• Problem statement
Transcribe the listing in full. Keep every line exactly as it stands.

• Data provided
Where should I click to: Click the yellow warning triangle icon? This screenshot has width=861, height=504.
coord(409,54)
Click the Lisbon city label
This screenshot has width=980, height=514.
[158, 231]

• Exercise answer
Where should I click to: Click the yellow warning triangle icon? This screenshot has width=861, height=504.
coord(409,54)
Click the Lisbon city label
This screenshot has width=980, height=514.
[158, 231]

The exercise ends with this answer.